Верный пособник и любовник только плечами пожал в ответ на такое безумие и сказал, что ему еще не надоело жить, чтобы его за убийство императорского кавалергарда отправили на эшафот. Господин этот правильно сказал – хозяйка за него не заступится.
– А за меня кто заступится, кто? – кричала, как безумная, Наталья Васильевна, разрывая на груди платье, потому что ей было нечем дышать от бессильной ярости. – Нет такого человека на свете! Не нужна я ни одной душе! Даже если я сейчас вот здесь умру, никто обо мне не заплачет, никто не опечалится! – И она залилась слезами, которые напугали Сергея.
– Успокойся, милушка, – заговорил он встревоженно. – Пожалей себя, не рви ты себе сердце! Верь в то, что Божьим произволением все само собой уладится. Молись и верь. Помнишь, как ты молилась, чтобы вдовой остаться? И выпросила ведь волюшку у Господа! А будешь так крушить себя, не ровен час, захвораешь и умрешь, на радость своим неприятелям. То-то ты такая же бледная, каким был покойный наш хозяин!
Сергей от всей души хотел успокоить свою ненаглядную госпожу, однако вместо этого смертельно ее напугал.
Наталья Васильевна и всегда-то была мнительна и истерична, а события нынешней ночи вовсе лишили ее сдержанности.
И Скорский, и Асенкова, и даже деньги были забыты. Она ринулась к зеркалу, выискивая в своем лице следы той бледности, о которой говорил Сергей.
– Черт возьми, – восклицала она, – да как я не подумала раньше, что могла заразиться от него?! – Она избегала называть мужа по имени, словно боялась вызвать покойника. – На похоронах кто-то сказал, мол, у него было что-то вроде чахотки, а ведь чахотка заразна! Как бишь того доктора звали, который ему кончину предсказал? Раух… да, Раух… Живет напротив Армянской церкви… Ехать к нему! Ехать немедленно! Закладывай лошадь, Сергей!
– Да куда ехать, ночь на дворе, – возразил Сергей, несколько испуганный успехом своих уговоров. – И доктор, поди, спит еще. А они, немцы, злющие создания, еще от злобы наврет тебе с три короба, вовсе с ума сойдешь. Давай подождем до приличного времени. Да и надо решить, что с этой падалью делать, – он небрежно ткнул ногой труп несчастной Раиски.
– Пока темно, свези да сунь в какой-нибудь канал или в Неву, – небрежно сказала Наталья Васильевна. – И поспеши! Чуть пробьет восемь, поедем к доктору, и мне все равно, приличное это будет время или нет!
Пока незаменимый Сергей исполнял страшное приказание, Наталья Васильевна набила ридикюль деньгами. Она слышала, что немецкие доктора дерут с русских простаков втридорога, но скупиться, когда речь шла о ее жизни, не намеревалась.

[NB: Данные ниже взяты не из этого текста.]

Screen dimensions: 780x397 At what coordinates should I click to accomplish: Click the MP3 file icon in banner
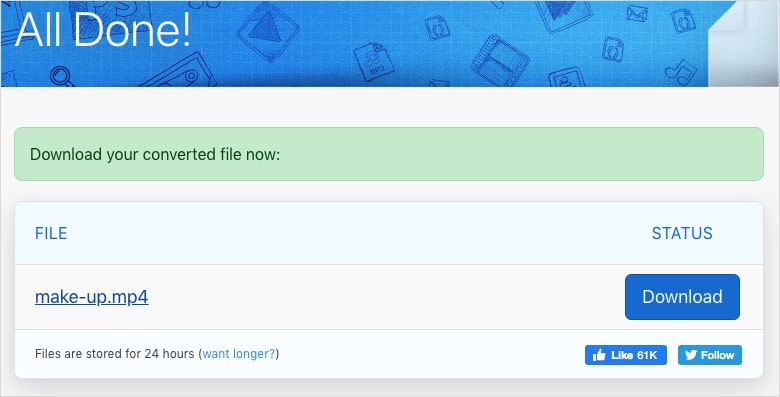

Доктор, впрочем, еще не начал приема. Пришлось ждать, пока он встанет да позавтракает, и к тому времени, когда строгая прислуга наконец позволила Шумиловой войти к доктору, Наталья Васильевна была на грани обморока. Ужасы собственной смерти и даже разложения представлялись ей беспрерывно, и в кабинет она вошла в таком состоянии, что, прикажи ей Раух для спасения ее жизни немедленно выплатить Варваре Асенковой деньги, причитающиеся ей по завещанию, Наталья Васильевна покорилась бы без малейшего ослушания и молчания.